Prompt => Scale the records below from the line containing "The height and" down to the line containing "click(161, 393)", both included. Write out each of those lines again, requests included, multiplying every coordinate in the answers by 0.75 and rounding to whole numbers with halves rounded up.

Records to use =>

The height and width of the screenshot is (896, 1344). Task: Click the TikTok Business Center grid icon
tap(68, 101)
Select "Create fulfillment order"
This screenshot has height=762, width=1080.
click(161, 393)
==
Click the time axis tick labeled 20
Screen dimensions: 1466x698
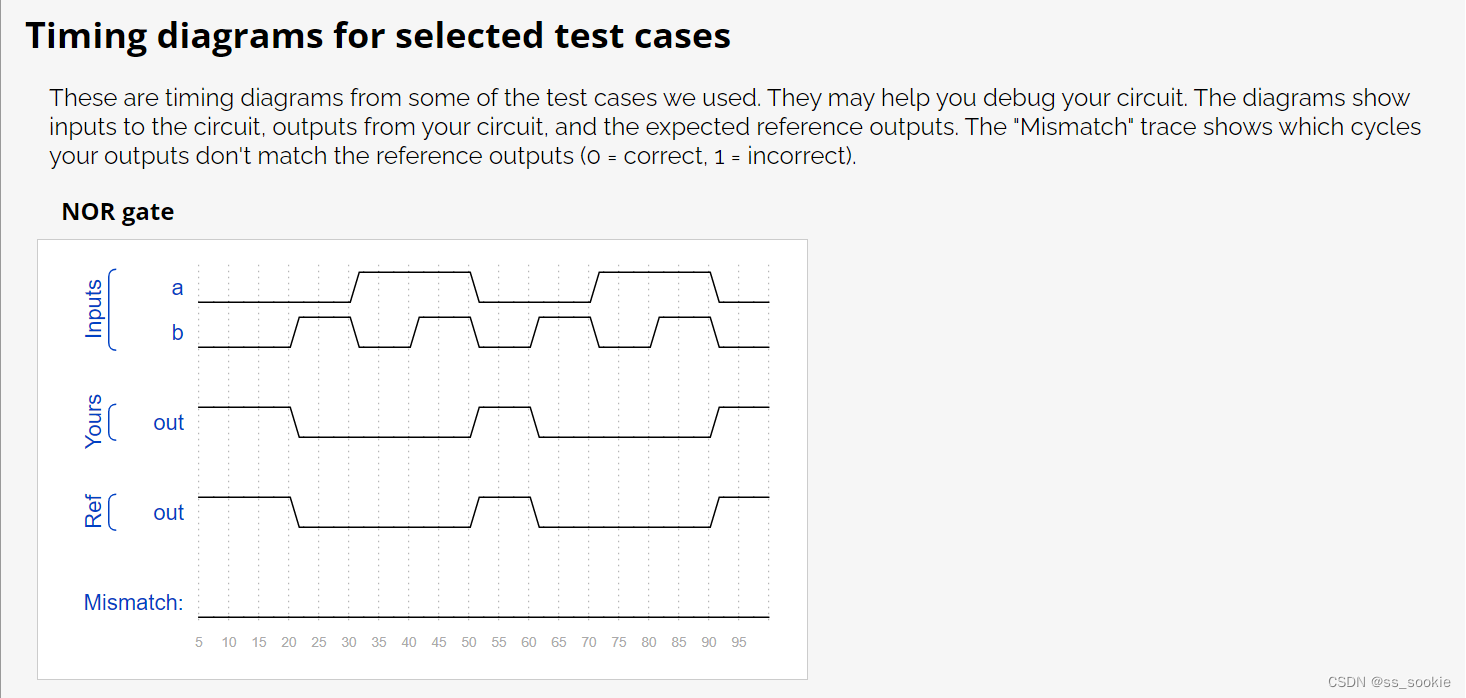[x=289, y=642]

Written reply =>
The height and width of the screenshot is (896, 1344). Task: Click the TikTok Business Center grid icon
tap(51, 76)
Select "Create fulfillment order"
This screenshot has height=762, width=1080.
click(121, 295)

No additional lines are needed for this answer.